TASK INSTRUCTIONS:
Copy the records below in full, changing no character.

=== Section Start ===

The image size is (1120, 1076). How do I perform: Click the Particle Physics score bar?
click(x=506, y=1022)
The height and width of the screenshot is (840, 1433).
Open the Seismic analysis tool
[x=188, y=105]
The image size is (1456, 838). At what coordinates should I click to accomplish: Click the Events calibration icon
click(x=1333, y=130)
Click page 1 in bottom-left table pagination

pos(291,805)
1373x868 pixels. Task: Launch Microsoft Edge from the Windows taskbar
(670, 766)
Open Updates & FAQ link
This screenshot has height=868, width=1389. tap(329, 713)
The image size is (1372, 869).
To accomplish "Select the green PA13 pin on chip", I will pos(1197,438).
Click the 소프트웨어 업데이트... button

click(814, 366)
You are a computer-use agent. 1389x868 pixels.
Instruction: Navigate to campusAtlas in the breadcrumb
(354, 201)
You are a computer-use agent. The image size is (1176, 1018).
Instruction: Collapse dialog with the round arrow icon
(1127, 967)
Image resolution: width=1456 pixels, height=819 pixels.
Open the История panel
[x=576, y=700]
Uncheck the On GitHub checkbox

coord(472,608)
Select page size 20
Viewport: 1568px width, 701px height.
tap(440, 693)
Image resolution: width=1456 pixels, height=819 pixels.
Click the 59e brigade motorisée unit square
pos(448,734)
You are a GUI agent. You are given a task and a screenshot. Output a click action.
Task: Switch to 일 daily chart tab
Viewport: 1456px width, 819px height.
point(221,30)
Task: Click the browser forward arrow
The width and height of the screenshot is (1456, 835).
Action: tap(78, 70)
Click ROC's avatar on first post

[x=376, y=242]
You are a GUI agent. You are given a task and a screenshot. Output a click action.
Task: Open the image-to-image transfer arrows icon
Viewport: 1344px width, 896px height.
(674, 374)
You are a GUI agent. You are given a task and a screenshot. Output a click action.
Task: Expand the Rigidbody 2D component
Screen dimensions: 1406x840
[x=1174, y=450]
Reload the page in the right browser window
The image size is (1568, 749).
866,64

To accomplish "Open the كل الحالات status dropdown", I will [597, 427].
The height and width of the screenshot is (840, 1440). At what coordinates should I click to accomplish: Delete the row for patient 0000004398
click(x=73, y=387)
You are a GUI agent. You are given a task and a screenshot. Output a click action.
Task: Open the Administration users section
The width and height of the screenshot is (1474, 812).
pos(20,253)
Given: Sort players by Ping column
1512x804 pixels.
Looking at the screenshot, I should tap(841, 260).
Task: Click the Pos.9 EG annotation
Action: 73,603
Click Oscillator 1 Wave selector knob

=== Section End ===

YOUR SOLUTION:
The image size is (1120, 1076). How do I perform: Click the Particle Physics score bar?
click(x=506, y=1022)
The height and width of the screenshot is (840, 1433).
Open the Seismic analysis tool
[x=188, y=105]
The image size is (1456, 838). At what coordinates should I click to accomplish: Click the Events calibration icon
click(x=1333, y=130)
Click page 1 in bottom-left table pagination

pos(291,805)
1373x868 pixels. Task: Launch Microsoft Edge from the Windows taskbar
(670, 766)
Open Updates & FAQ link
This screenshot has height=868, width=1389. tap(329, 713)
The image size is (1372, 869).
To accomplish "Select the green PA13 pin on chip", I will pos(1197,438).
Click the 소프트웨어 업데이트... button

click(814, 366)
You are a computer-use agent. 1389x868 pixels.
Instruction: Navigate to campusAtlas in the breadcrumb
(354, 201)
You are a computer-use agent. The image size is (1176, 1018).
Instruction: Collapse dialog with the round arrow icon
(1127, 967)
Image resolution: width=1456 pixels, height=819 pixels.
Open the История panel
[x=576, y=700]
Uncheck the On GitHub checkbox

coord(472,608)
Select page size 20
Viewport: 1568px width, 701px height.
tap(440, 693)
Image resolution: width=1456 pixels, height=819 pixels.
Click the 59e brigade motorisée unit square
pos(448,734)
You are a GUI agent. You are given a task and a screenshot. Output a click action.
Task: Switch to 일 daily chart tab
Viewport: 1456px width, 819px height.
point(221,30)
Task: Click the browser forward arrow
The width and height of the screenshot is (1456, 835).
Action: tap(78, 70)
Click ROC's avatar on first post

[x=376, y=242]
You are a GUI agent. You are given a task and a screenshot. Output a click action.
Task: Open the image-to-image transfer arrows icon
Viewport: 1344px width, 896px height.
(674, 374)
You are a GUI agent. You are given a task and a screenshot. Output a click action.
Task: Expand the Rigidbody 2D component
Screen dimensions: 1406x840
[x=1174, y=450]
Reload the page in the right browser window
The image size is (1568, 749).
866,64

To accomplish "Open the كل الحالات status dropdown", I will [597, 427].
The height and width of the screenshot is (840, 1440). At what coordinates should I click to accomplish: Delete the row for patient 0000004398
click(x=73, y=387)
You are a GUI agent. You are given a task and a screenshot. Output a click action.
Task: Open the Administration users section
The width and height of the screenshot is (1474, 812).
pos(20,253)
Given: Sort players by Ping column
1512x804 pixels.
Looking at the screenshot, I should tap(841, 260).
Task: Click the Pos.9 EG annotation
Action: 73,603
Click Oscillator 1 Wave selector knob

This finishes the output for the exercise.